**WHAT YOU ARE ASKED TO DO:** Give back each line of the records word for word, leaving out the pictures.

**Data entries:**
- - - - -

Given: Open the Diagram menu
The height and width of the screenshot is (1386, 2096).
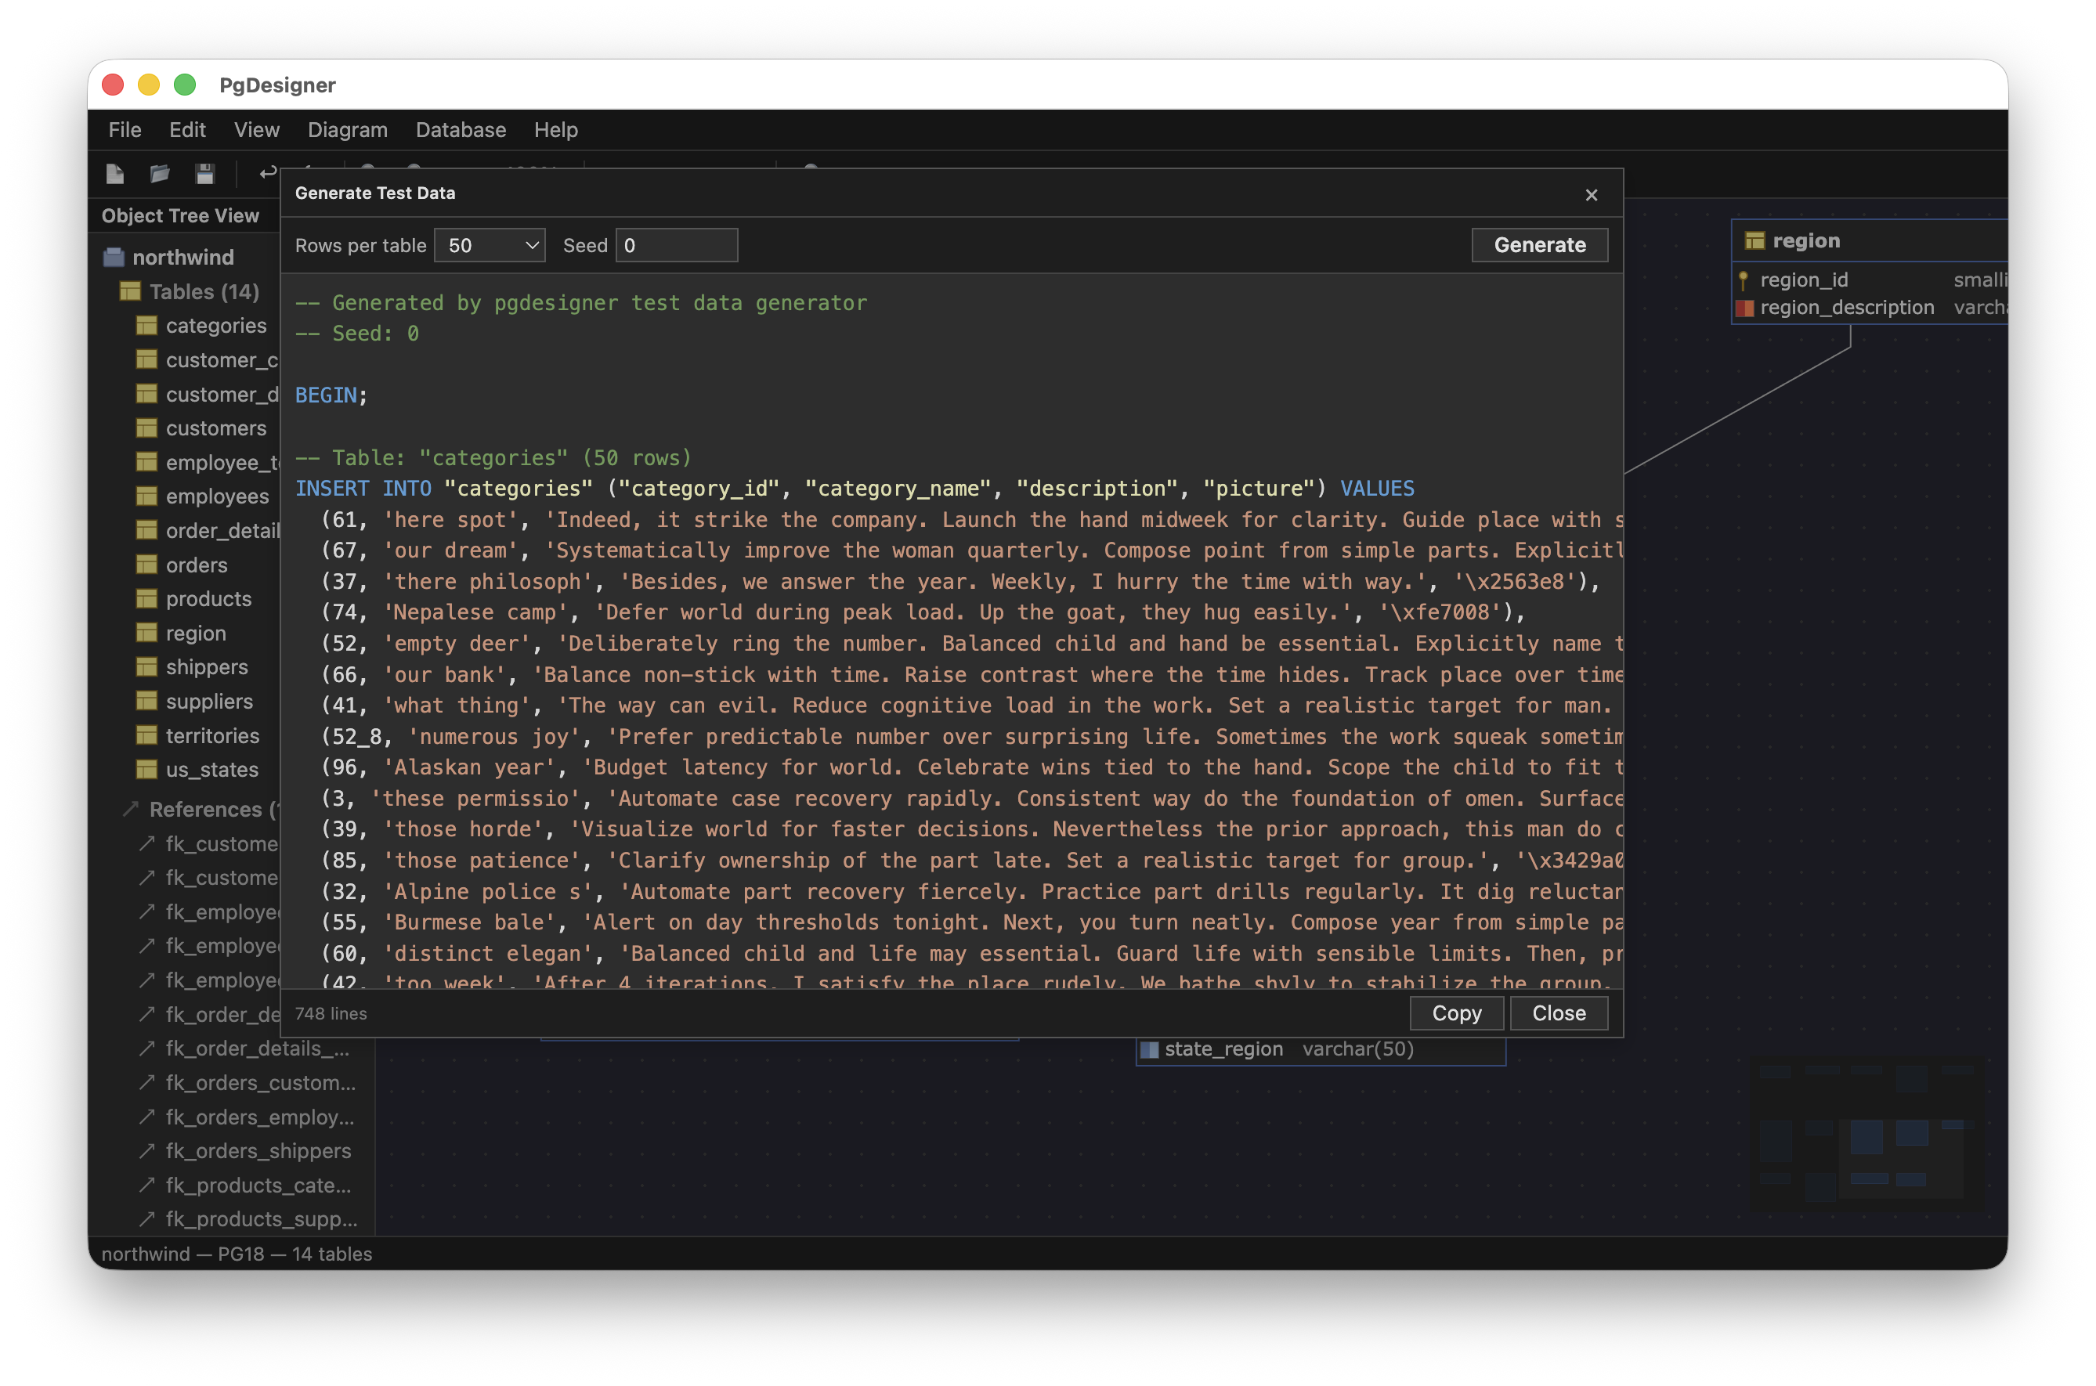Looking at the screenshot, I should [x=347, y=130].
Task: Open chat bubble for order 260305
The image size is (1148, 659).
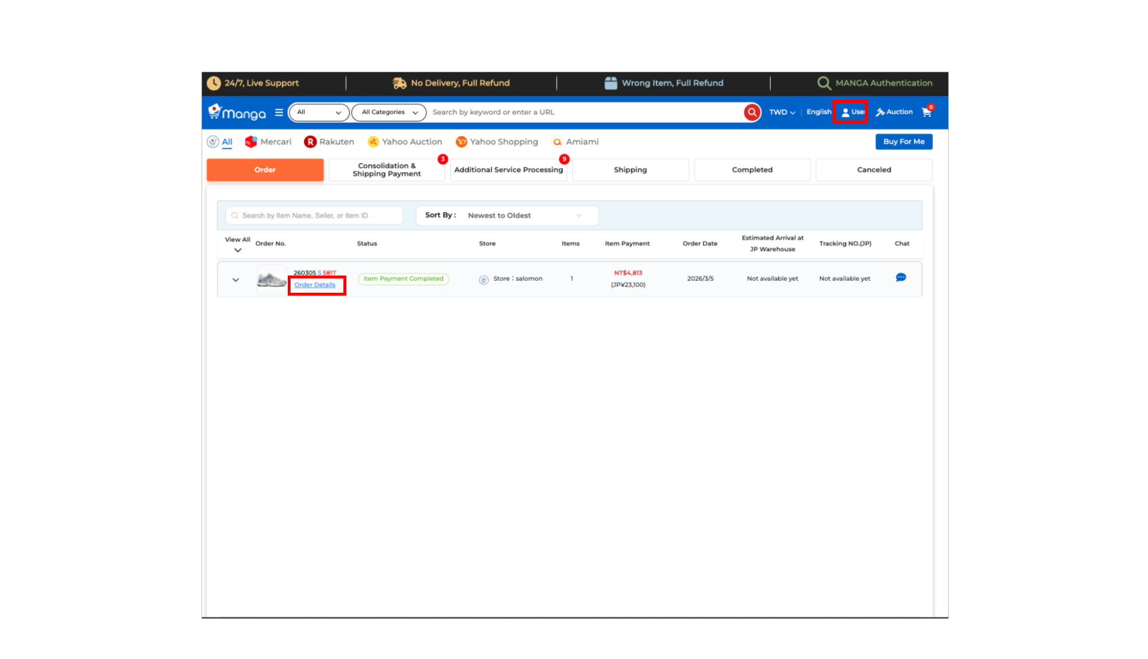Action: (x=900, y=278)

- - - - -

**SOLUTION TO THIS TASK:**
Given: Open the Diagram menu
The height and width of the screenshot is (1386, 2096).
Looking at the screenshot, I should [x=347, y=130].
Task: Open chat bubble for order 260305
The image size is (1148, 659).
Action: (x=900, y=278)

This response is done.